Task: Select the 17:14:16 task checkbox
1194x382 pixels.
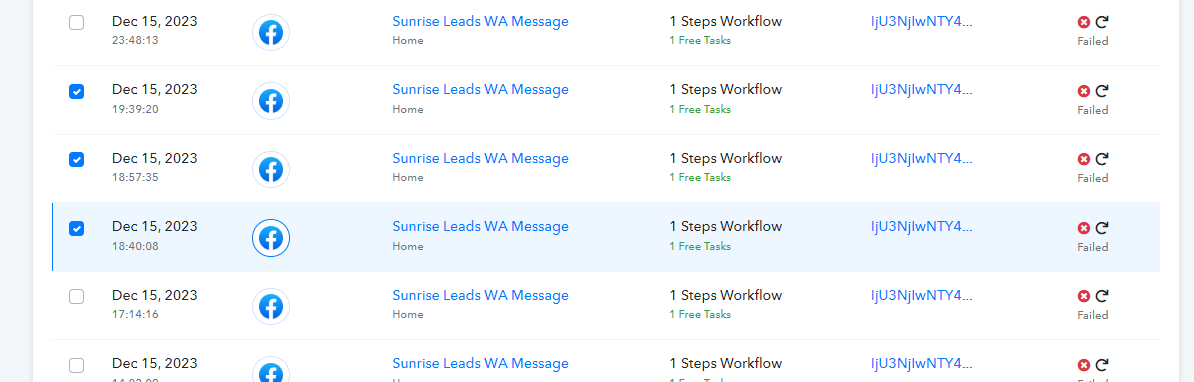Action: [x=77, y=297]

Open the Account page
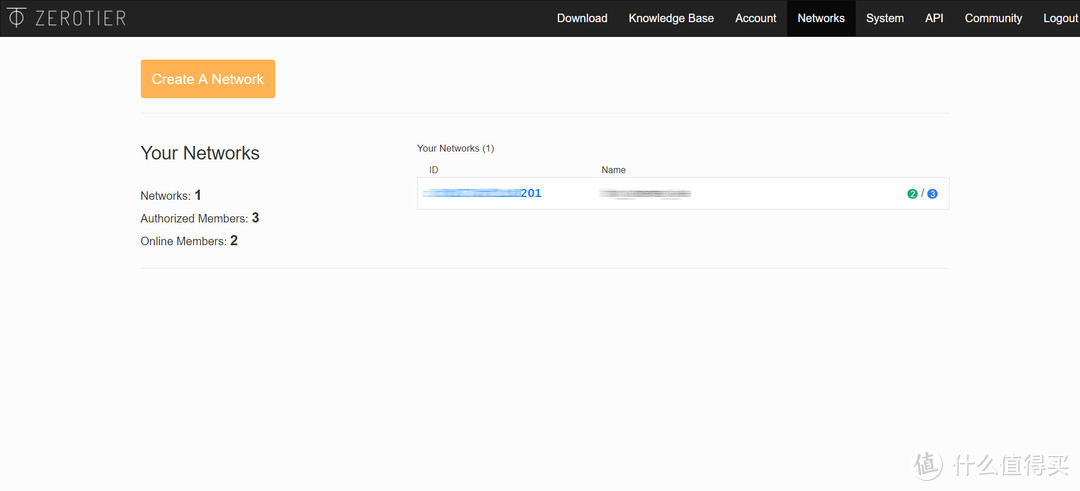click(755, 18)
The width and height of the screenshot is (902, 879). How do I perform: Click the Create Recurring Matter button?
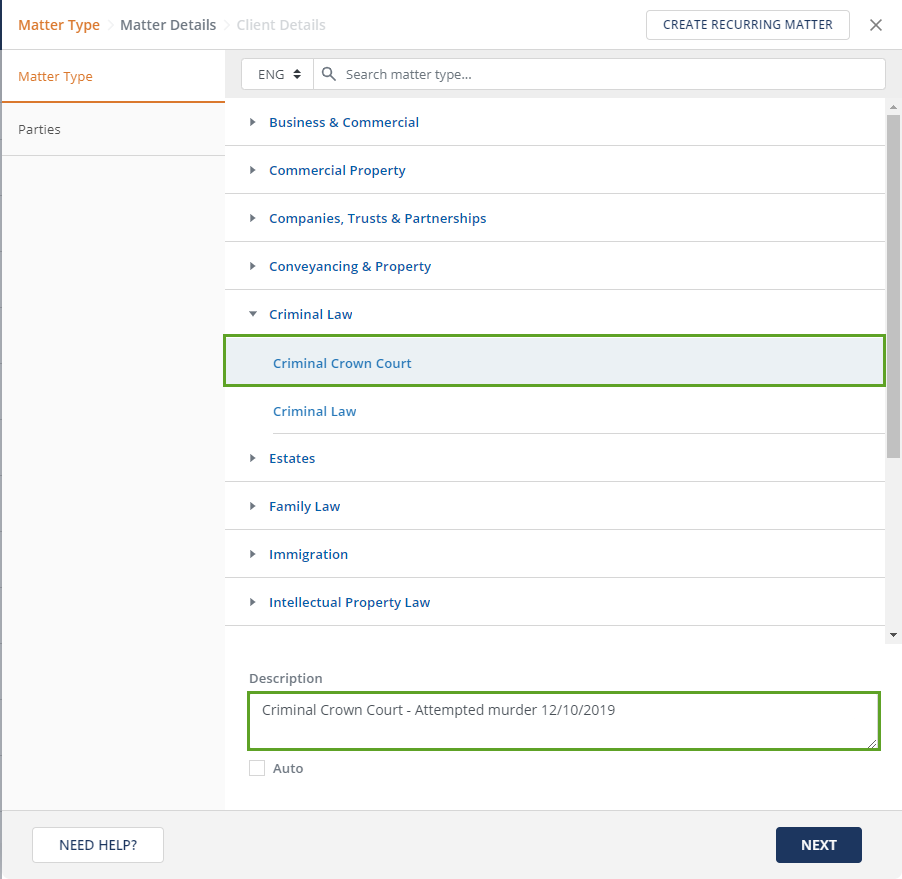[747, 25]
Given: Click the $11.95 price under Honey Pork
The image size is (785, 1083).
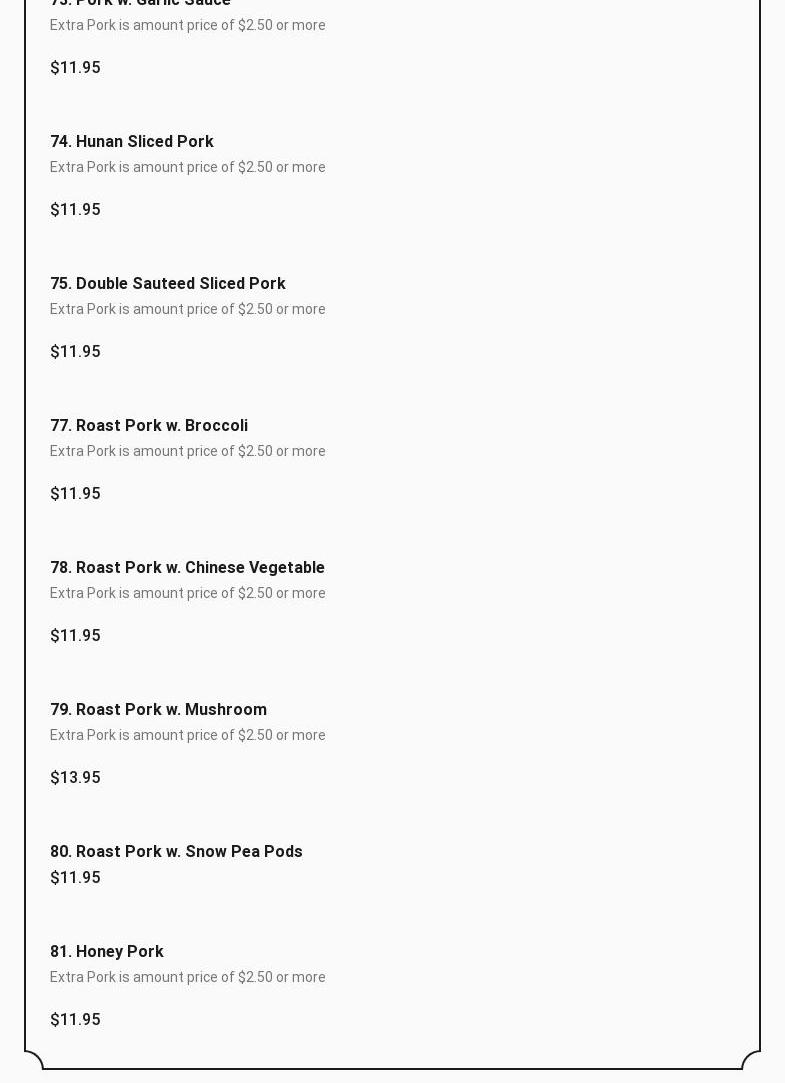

•••

Exercise requirements: Although the records contain pictures, transcribe only their text, exactly as written.

Response to this task:
Task: Select the 17:14:16 task checkbox
1194x382 pixels.
Action: [x=77, y=297]

Open the Account page
click(755, 18)
The width and height of the screenshot is (902, 879). How do I perform: Click the Create Recurring Matter button?
[747, 25]
Given: Click the $11.95 price under Honey Pork
The image size is (785, 1083).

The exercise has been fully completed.